Why Don’t People Use Smart TV Apps?

These days, it’s practically impossible to buy a new HDTV that doesn’t come pre-installed with numerous internet apps and streaming video services. Yet, according to a recent report from the NPD Group, barely half of so-called “Smart TV” owners bother to connect them to the internet at all. Does anyone actually find this surprising?

The study claims that only about 50% of consumers with internet-capable TVs link them online. Of those that do, 60% use the internet features exclusively to stream video from services like Netflix or Hulu, while less than 10% use web browsing or social media apps such as Facebook and Twitter.

A further study from the Council on Research Excellence adds:

The 50% ratio of smart TVs to actual Internet-connected smart TVs has held steady since the debut of smart TVs in the latter part of the last decade. It’s a conundrum no one industry has been able to solve.
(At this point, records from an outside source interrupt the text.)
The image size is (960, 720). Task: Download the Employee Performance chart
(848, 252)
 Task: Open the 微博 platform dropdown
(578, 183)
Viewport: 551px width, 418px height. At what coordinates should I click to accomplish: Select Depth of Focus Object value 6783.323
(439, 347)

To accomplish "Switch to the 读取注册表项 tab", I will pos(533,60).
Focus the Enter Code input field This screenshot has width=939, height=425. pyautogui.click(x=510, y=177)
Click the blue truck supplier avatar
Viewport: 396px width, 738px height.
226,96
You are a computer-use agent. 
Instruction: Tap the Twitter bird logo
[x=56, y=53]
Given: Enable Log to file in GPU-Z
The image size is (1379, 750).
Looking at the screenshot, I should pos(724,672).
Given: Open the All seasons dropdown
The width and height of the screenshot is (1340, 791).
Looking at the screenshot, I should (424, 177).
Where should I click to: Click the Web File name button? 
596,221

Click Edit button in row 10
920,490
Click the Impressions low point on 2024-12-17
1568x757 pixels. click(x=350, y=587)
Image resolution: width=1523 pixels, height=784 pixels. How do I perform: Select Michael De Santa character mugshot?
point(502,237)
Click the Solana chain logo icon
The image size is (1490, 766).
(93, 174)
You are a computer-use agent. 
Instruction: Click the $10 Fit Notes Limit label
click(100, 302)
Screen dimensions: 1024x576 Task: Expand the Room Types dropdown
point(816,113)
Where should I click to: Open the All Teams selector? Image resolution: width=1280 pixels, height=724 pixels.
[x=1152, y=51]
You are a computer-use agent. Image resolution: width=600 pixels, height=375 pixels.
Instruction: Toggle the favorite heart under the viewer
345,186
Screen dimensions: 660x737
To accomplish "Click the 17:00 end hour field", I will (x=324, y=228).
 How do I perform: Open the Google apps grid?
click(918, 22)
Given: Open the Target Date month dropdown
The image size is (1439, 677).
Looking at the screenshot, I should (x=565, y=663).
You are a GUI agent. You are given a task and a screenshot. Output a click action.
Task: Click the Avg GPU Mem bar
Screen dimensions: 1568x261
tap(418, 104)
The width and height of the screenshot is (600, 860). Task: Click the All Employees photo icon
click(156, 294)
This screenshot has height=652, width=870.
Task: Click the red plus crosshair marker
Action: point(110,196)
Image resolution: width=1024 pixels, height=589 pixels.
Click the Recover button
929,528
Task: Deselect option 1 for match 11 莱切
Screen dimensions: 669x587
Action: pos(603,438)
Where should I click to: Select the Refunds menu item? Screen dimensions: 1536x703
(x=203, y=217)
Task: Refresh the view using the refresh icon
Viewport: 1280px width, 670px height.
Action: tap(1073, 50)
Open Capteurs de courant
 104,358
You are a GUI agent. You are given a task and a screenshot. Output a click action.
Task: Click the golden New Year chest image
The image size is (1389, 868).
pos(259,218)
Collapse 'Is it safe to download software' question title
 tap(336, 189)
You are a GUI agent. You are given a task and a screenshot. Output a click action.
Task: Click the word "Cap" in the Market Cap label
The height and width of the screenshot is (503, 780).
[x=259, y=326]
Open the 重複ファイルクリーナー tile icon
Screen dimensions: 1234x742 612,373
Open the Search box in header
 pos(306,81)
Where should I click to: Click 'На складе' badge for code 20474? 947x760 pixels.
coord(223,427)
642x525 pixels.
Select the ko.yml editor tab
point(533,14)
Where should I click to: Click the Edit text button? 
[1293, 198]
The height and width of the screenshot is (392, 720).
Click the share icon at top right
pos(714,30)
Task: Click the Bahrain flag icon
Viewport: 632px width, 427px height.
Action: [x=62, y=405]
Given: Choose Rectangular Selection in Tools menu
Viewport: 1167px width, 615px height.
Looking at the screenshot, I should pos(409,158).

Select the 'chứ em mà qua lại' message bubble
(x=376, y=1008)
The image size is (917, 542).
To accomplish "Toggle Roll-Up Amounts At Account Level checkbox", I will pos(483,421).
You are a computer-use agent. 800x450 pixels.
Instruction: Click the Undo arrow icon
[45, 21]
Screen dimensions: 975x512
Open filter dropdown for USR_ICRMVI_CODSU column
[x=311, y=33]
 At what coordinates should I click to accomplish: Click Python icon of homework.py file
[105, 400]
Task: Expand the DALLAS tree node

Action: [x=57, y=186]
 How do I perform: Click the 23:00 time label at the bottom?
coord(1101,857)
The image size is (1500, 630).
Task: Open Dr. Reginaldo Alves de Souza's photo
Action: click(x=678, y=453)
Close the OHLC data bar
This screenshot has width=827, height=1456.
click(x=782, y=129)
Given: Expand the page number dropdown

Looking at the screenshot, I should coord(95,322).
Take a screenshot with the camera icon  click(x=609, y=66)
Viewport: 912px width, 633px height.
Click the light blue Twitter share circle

Really? No one has been able to solve this conundrum? I can think of several possible reasons for this, and they largely come down to convenience. For one thing, many people don’t necessarily keep their TV near an internet router for easy connection, and don’t trust WiFi (if the TV even offers it), with its erratic signal drop-outs, for streaming video, especially not high-def video. As far as web browsing goes, it’s just a pain in the neck to do that on a television. In even a best case scenario, the graphics will overlay any program you may be watching. Then you either need to navigate a keypad emulator with the remote control (a torturous experience) or connect a wireless keyboard to the TV. It’s a thousand times easier to browse the web on a smartphone or tablet while dividing your attention to an unobstructed TV screen. We just don’t need these features to be built into the TV itself.

Frankly, the paradigm of TV watching didn’t need to be revolutionized with internet widgets. The TV is good for watching broadcast programs and movies. We have other, more convenient devices to surf the web with.

Even when it comes to streaming video, we’ve come to perceive the television as a simple display monitor into which we can plug various video sources. For many viewers, it makes more sense to stream movies from hub devices such as set-top boxes, Blu-ray players or game consoles that we probably already have connected anyway. What’s the point of duplicating those features inside the TV?

Despite the failure of these features to catch on with consumers, don’t expect TV makers to stop offering them. They’re fairly cheap and easy to program into the TV, and are useful as “value add” bullet points in the sales marketing, whether anyone uses them or not.

If you have a Smart TV, do you use its internet features?

Do You Use Smart TV Internet Features?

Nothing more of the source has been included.